30. Somut olayda Mahkemenin başvurucu hakkında silahlı terör örgütüne üye olma suçundan mahkûmiyet kararı vermesine dayanak yapılan delillerin, tanıklar M.D., R.U., E.E., E.D., A.C. ve A.E.nin başvurucu hakkındaki örgüt evlerinde ev abiliği yaptığı, örgüte ait yurtta belletmenlik yaptığı, örgüt adına sorumlusu olduğu esnaflardan himmet adı altında para topladığı ve örgüt hiyerarşisi içinde yükselerek küçük bölge imamı olduğu şeklindeki beyanlar ile başvurucunun FETÖ/PDY ile irtibatı ve iltisakı nedeniyle kapatılan erkek öğrenci yurdunda müdür yardımcısı olarak çalıştığına ilişkin kayıtlar olduğu anlaşılmaktadır.

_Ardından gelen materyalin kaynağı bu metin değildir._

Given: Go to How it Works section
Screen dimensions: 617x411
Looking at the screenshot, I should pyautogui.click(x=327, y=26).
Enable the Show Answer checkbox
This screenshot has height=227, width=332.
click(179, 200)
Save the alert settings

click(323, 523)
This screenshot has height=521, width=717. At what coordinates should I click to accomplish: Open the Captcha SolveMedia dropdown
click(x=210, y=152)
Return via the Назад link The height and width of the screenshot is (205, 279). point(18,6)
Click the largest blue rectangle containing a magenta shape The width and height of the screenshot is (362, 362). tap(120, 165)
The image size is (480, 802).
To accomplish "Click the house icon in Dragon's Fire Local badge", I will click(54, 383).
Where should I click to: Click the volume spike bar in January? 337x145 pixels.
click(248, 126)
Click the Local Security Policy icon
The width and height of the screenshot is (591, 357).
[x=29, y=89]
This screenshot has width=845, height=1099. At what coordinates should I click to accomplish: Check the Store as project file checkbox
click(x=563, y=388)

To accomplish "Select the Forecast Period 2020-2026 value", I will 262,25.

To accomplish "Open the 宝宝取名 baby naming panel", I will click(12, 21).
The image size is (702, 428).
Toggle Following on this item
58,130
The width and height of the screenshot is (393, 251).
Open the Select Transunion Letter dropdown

31. Yargıtayın tanık ifadeleri dışındaki delillerle ilgili uygulaması dikkate alındığında mahkeme huzurunda dinlenmeyen tanıkların başvurucu hakkındaki ev abiliği yaptığına, sohbet düzenlediğine, himmet topladığına ve küçük bölge imamı olduğuna ilişkin beyanlarının başvurucunun silahlı terör örgütü üyesi olduğu yönündeki kanaatin oluşmasında önemli ağırlıkta bir delil olarak dikkate alındığı sonucuna ulaşmak mümkündür. Diğer bir ifadeyle sorgulama imkânı tanınmayan tanıkların ifadelerinin mahkûmiyet kararına götüren tek olmasa da belirleyici nitelikte delil olduğunun kabul edilmesi gerekmektedir.

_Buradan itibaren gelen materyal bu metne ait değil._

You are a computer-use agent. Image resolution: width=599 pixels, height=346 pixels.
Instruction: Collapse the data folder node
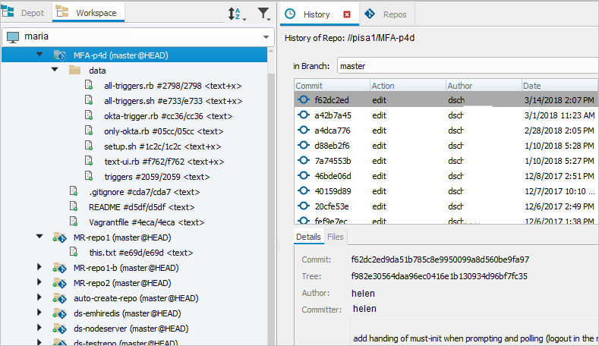55,71
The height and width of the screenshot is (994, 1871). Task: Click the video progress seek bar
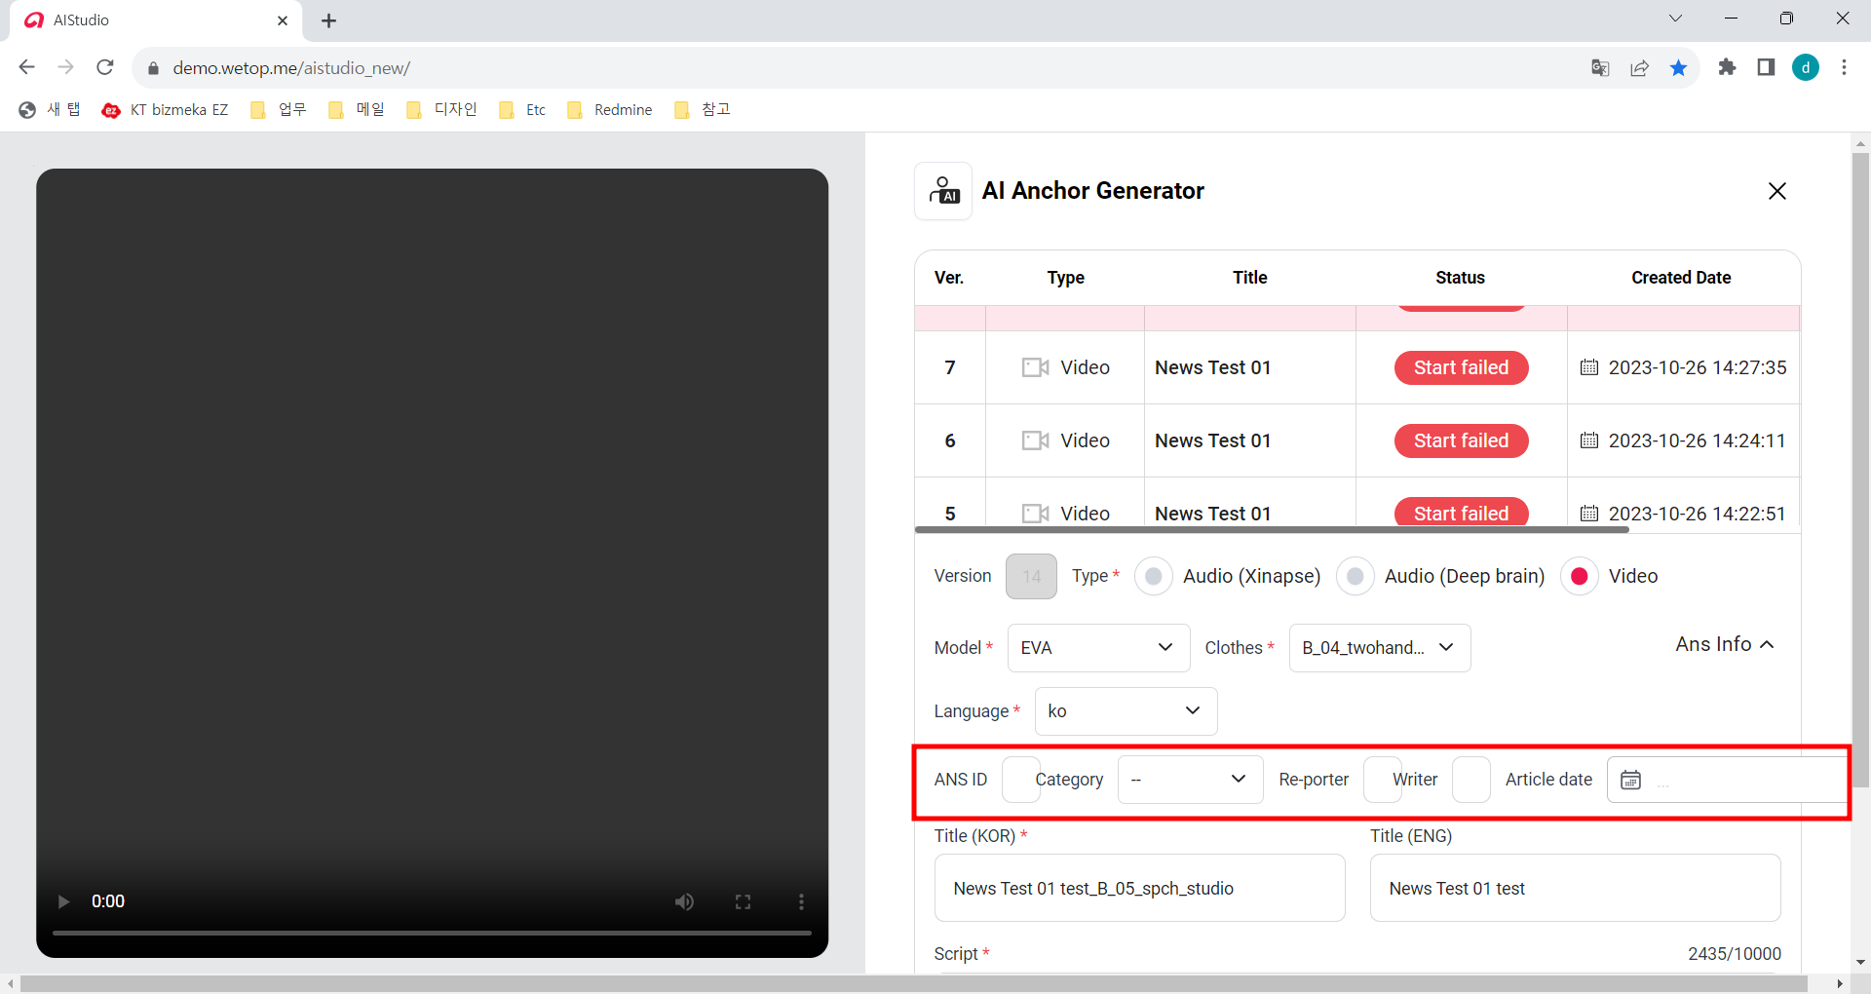point(432,933)
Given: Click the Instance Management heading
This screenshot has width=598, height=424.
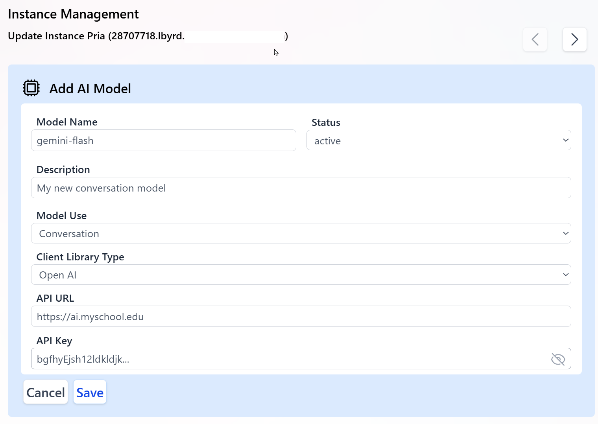Looking at the screenshot, I should click(73, 14).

32. Bu durumda mahkûmiyet kararı yönünden belirleyici nitelikte delil kabul edilen tanık beyanlarına karşı başvurucu ve müdafii tarafından tanıkların mahkeme huzurunda dinlenmesi ve tanık sorgulama hakkının kullanılması yönünde bir talepte bulunulup bulunulmadığının da ortaya çıkartılması gerekmektedir. Yargılama iki celsede tamamlanmıştır. Başvurucu birinci celsede esas hakkındaki savunmasını yapmış, Mahkeme tarafından kendisine okunan tanık beyanlarına karşı "... talimatla alınan tanık beyanlarında geçen aleyhe olan hususları kabul etmiyorum. Tanık beyanları doğru değildir. Çelişkilidir." şeklinde beyanda bulunmuştur (bkz. § 12). Başvurucu ve müdafii, ikinci celsede yapmış oldukları savunmalarında ise tanık beyanlarını kabul etmediklerini, beyanların çelişkili olduğunu ifade etmişlerdir (bkz. § 13). Görüleceği üzere başvurucu ve müdafii tarafından ilk derece yargılamasında tanıkların mahkeme huzurunda dinlenmesi ve tanık sorgulama hakkının kullanılması yönünde bir talepte bulunulmamıştır. Dahası ceza muhakemesi hukukumuzda istinaf mahkemelerinin tanık dinleme yetkisi varken başvurucu, 26/6/2019 tarihli istinaf başvurusunda da tanık beyanları hakkında herhangi bir değerlendirme yapmamış ve yine dinlenmeleri hususunda bir talepte bulunmamıştır (bkz. § 14). Bununla birlikte başvurucu temyiz dilekçesinde istinabe ile dinlenen tanıklar ile yüzleştirilmediğinden şikâyet ettiğini belirtmiştir (bkz. § 15).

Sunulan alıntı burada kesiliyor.